HOW TO COMPLETE THIS TASK = The output consists only of the lines from the one with "Task: Click the フィールドラベル input field" through the end of the records, each printed exactly, and contains no pictures.

:: DATA TO EXAMINE

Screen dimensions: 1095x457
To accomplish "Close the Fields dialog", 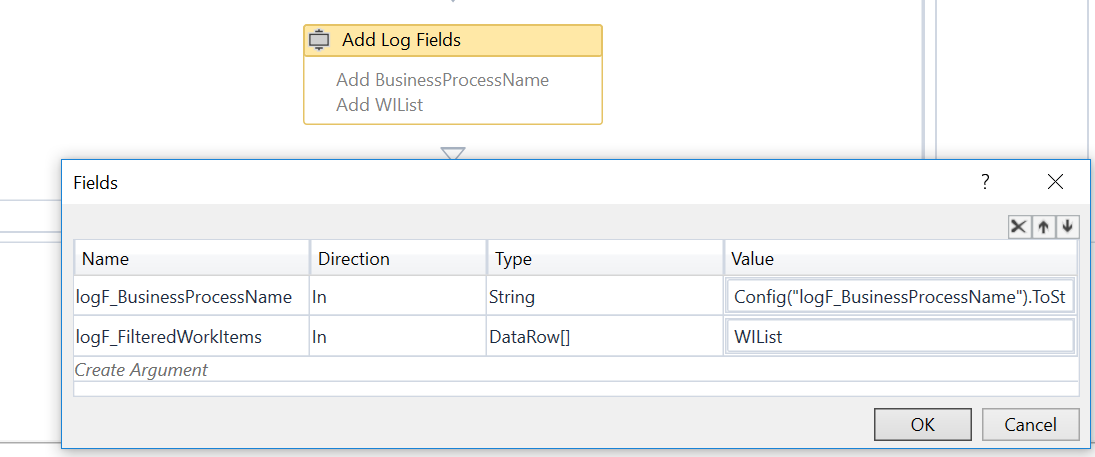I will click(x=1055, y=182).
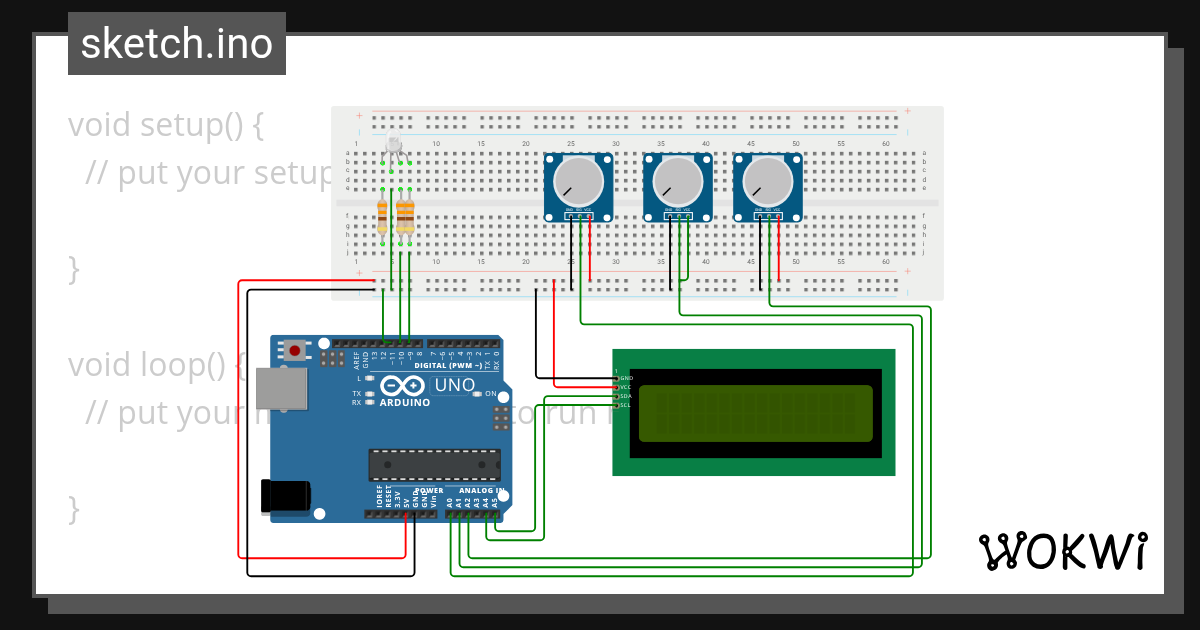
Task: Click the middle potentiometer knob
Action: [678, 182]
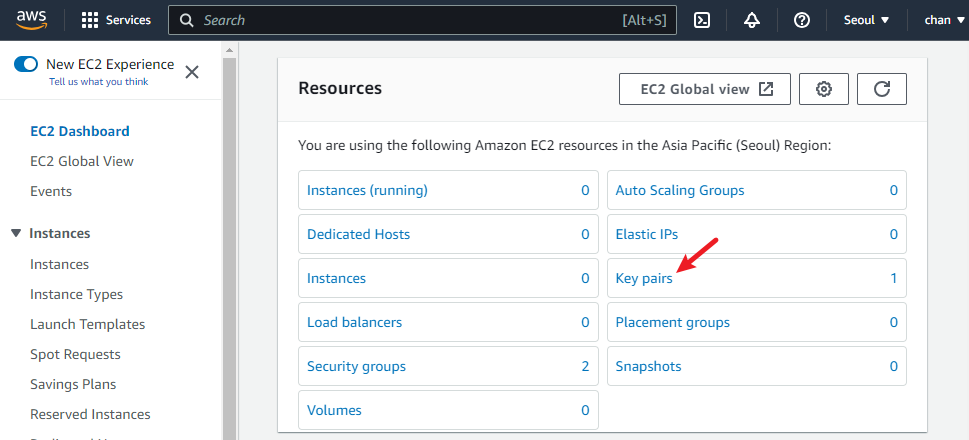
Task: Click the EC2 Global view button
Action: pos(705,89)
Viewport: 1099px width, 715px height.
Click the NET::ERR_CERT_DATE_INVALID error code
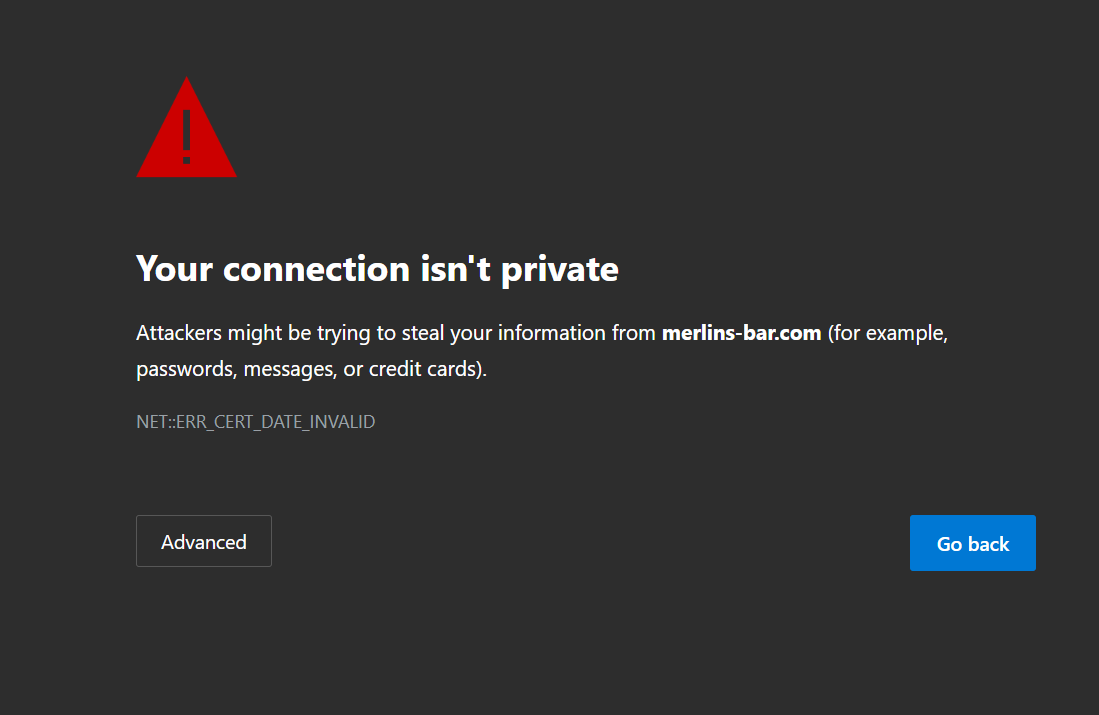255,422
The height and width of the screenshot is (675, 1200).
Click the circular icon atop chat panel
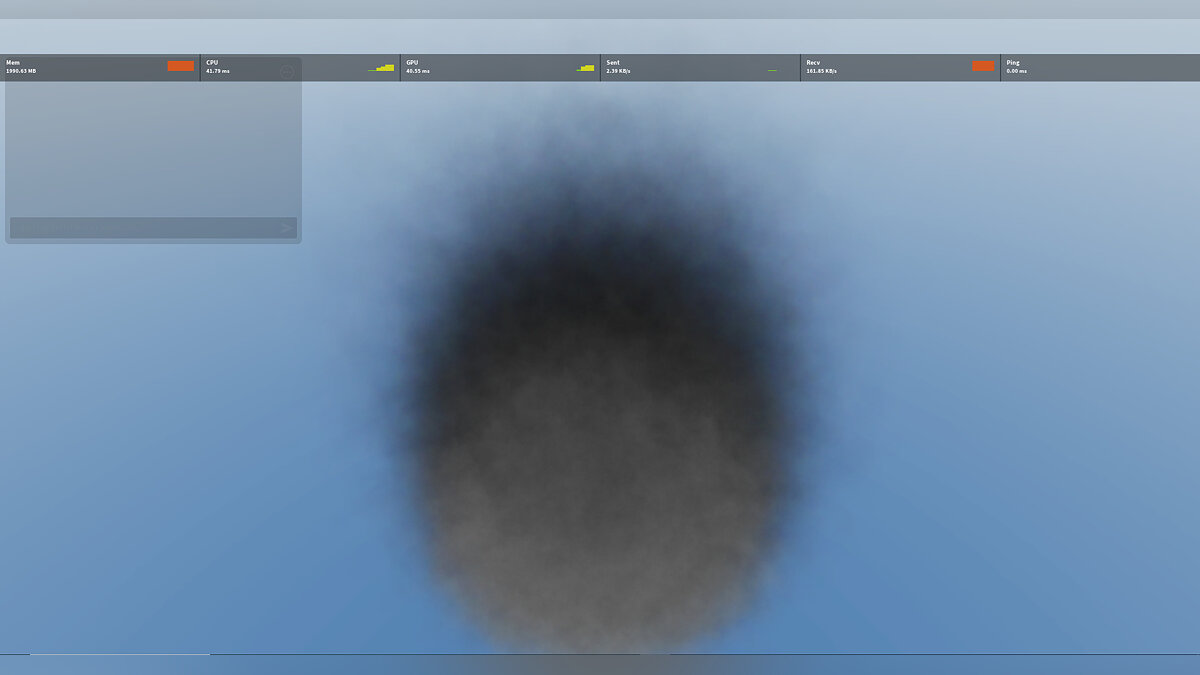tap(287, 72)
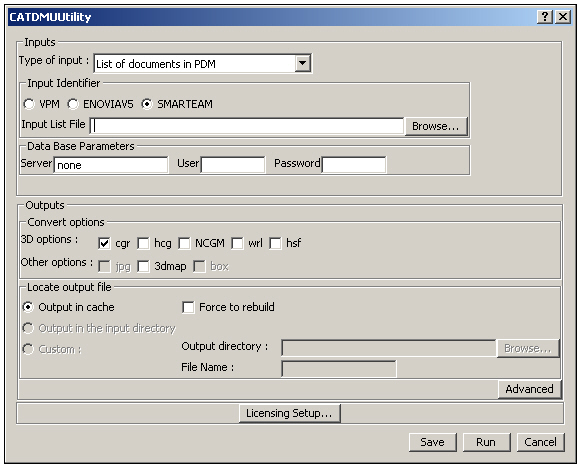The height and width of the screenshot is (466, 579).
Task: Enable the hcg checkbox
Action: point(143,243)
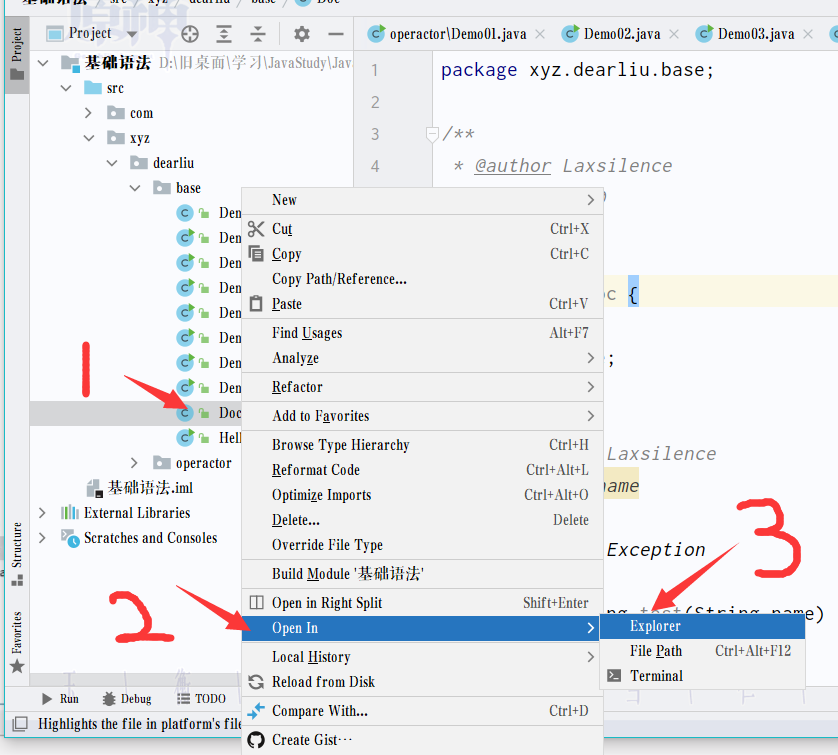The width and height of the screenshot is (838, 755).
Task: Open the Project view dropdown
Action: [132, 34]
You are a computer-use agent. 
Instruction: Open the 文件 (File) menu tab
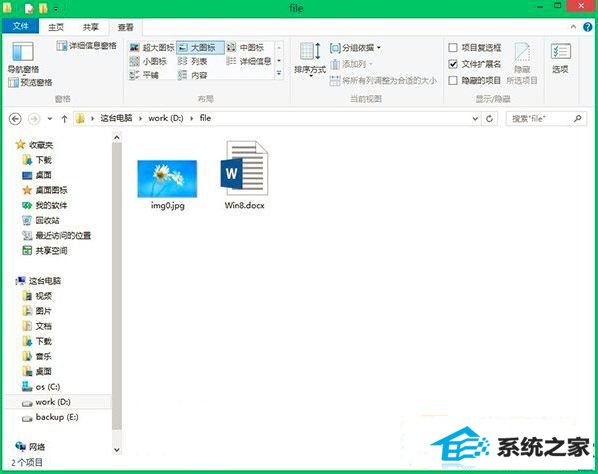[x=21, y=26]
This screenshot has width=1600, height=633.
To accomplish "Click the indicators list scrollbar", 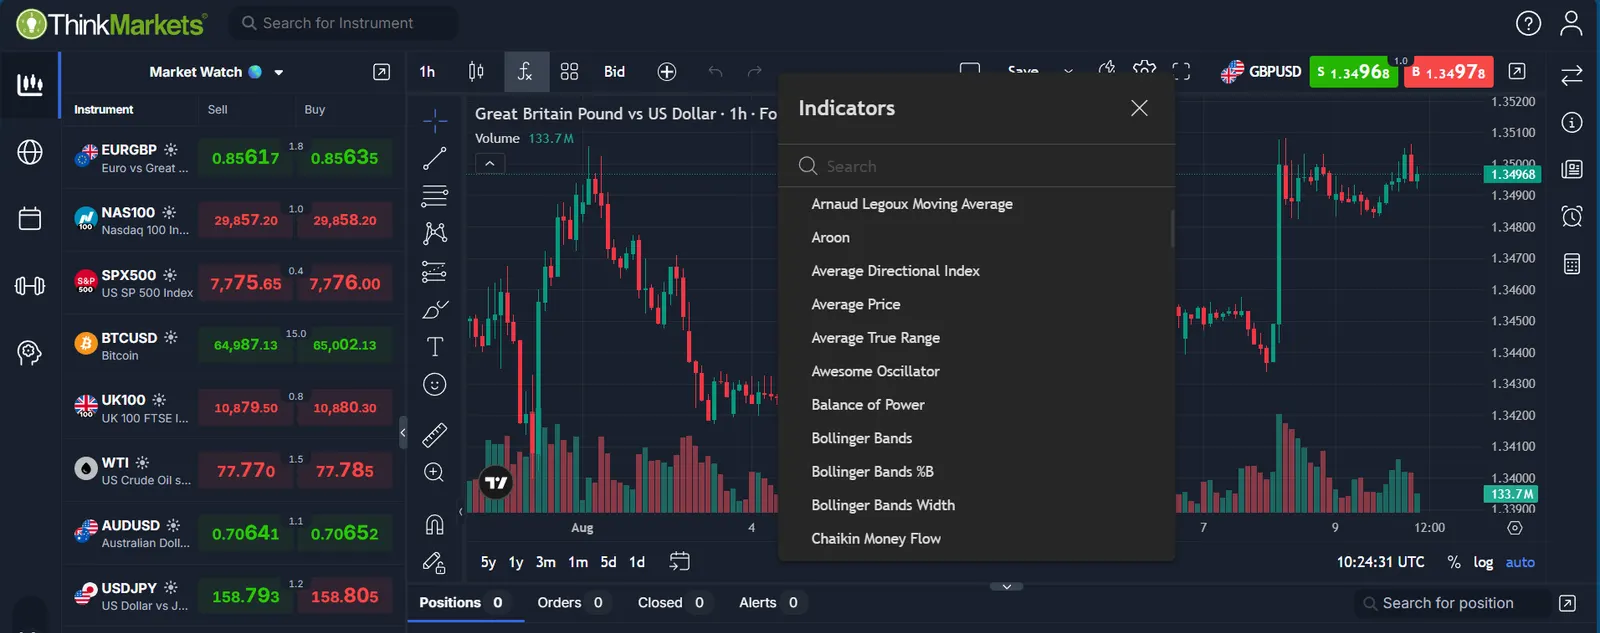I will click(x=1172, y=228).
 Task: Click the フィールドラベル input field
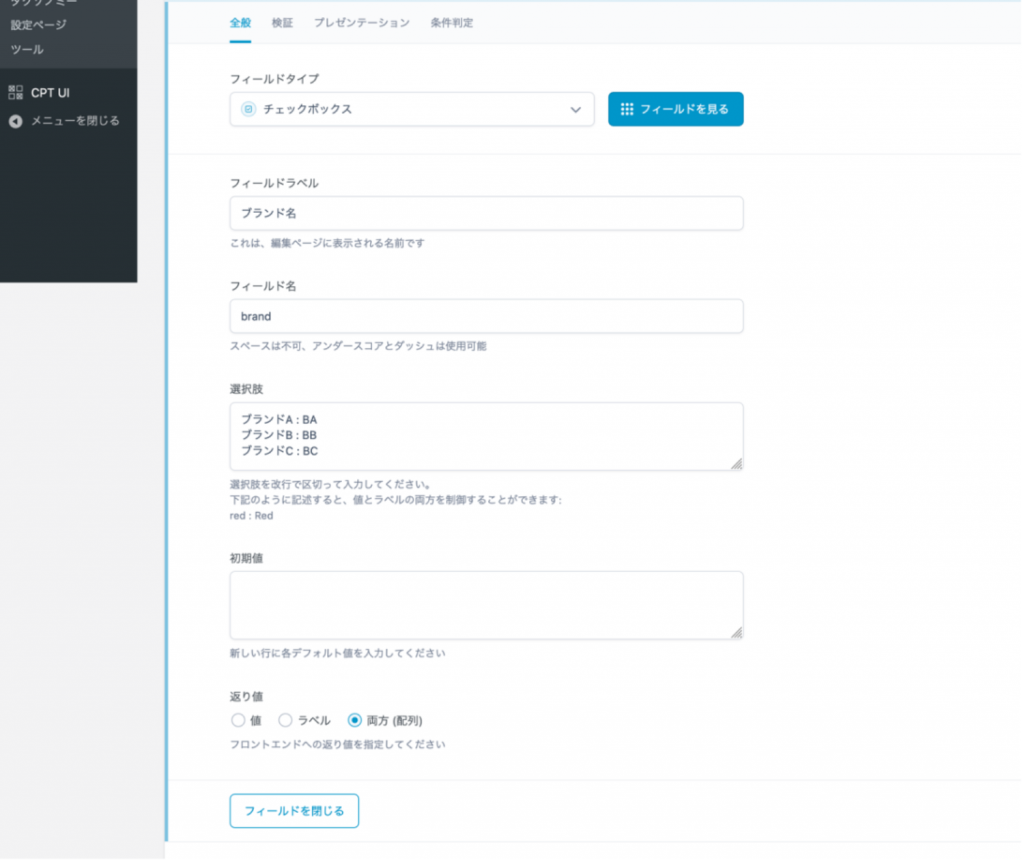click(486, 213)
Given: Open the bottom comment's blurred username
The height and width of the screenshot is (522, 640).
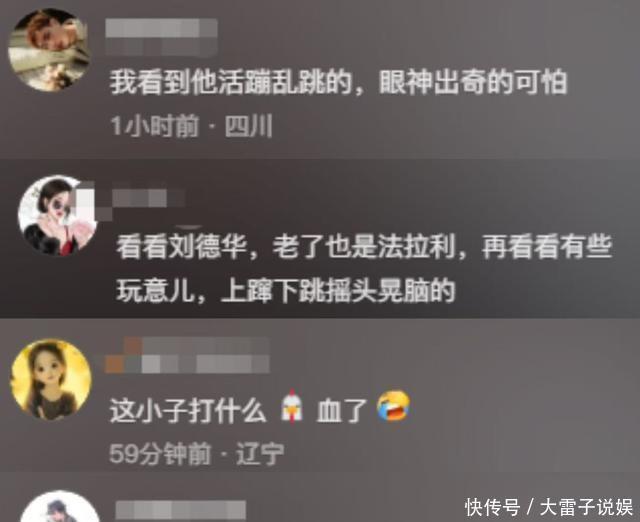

::::

ANSWER SECTION =
 Task: Click the フィールドラベル input field
click(486, 213)
Given: Open the bottom comment's blurred username
The height and width of the screenshot is (522, 640).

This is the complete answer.